I was thinking like that but I don't think so anymore. There is one important
difference between COVID-19 and the regular flu: COVID-19 seems to infect a
lot more people than the flu. Even if COVID-19 has an overall fatality rate
that is much lower than regular flu, the fact that it spreads fast means it
can overwhelm health services so that those few severe cases can't get the
health they need, when with regular flu they would get that help. That can
make it much more dangerous in practice even if, in theory, it's not.

Now with containment having failed the only course of action is to do
everything we can to slow its progression to avoid overwhelming services.

------
khrekwr
Meanwhile Miami Ultra Music Festival is still on:

> _Amid growing concerns of the virus and large crowds, Miami Mayor Francis
> Suarez said Monday the upcoming Ultra Music Festival and Calle Ocho Festival
> will go on as scheduled._

> _More than 100,000 electronic music fans from more than 100 countries will
> descend on Miami in two weeks for the festival, March 20-22 at Bayfront
> Park._

Just look at this picture: [https://weraveyou.com/wp-
content/uploads/2019/12/Ultra-Music...](https://weraveyou.com/wp-
content/uploads/2019/12/Ultra-Music-Festival-2019.jpg)

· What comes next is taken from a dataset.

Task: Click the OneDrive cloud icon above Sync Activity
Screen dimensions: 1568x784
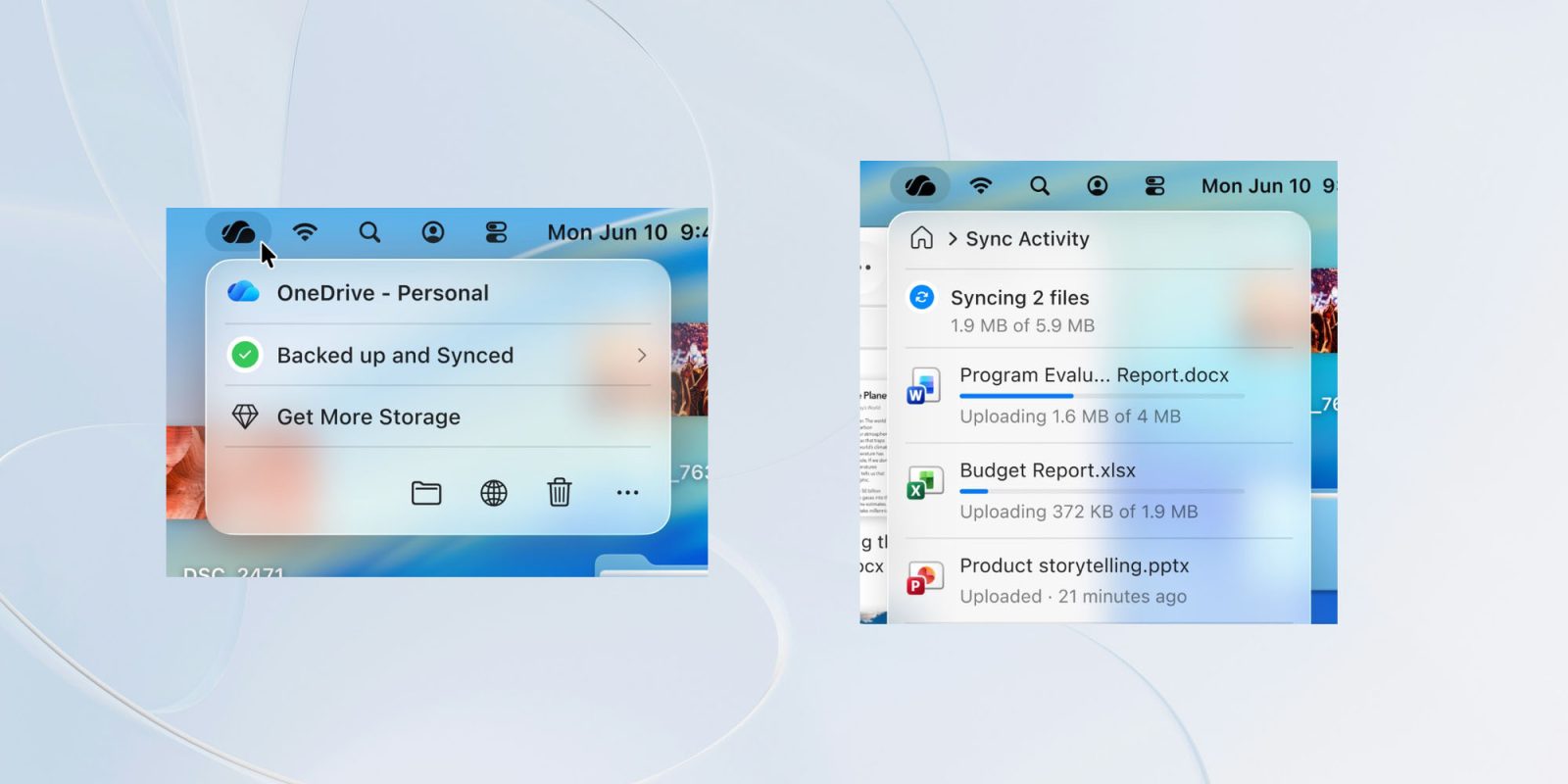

Well, that's one way to test the virus transmission/warm weather theory.

------
spectramax
In addition to "safety of the people", there is a business reason for
cancelling these massive events at a huge loss - they're avoiding a PR
shitstorm that would explode if 8,000 people caught Coronavirus at their
conference.

After working in many fortune 500 companies (manufacturing), I've become so
intensely jaded and cynical of any "safety" things most of these companies do.
If you peel the layers, its a glorified CYA. For e.g., no company _really_
gives a shit if you develop a carpel tunnel syndrome. They are covering their
ass to make sure there is enough documentation that employees were properly
trained in the event of a lawsuit. That Ergonomics training you did or any
safety web-training was forced upon you - sure it improves safety but that's a
side benefit.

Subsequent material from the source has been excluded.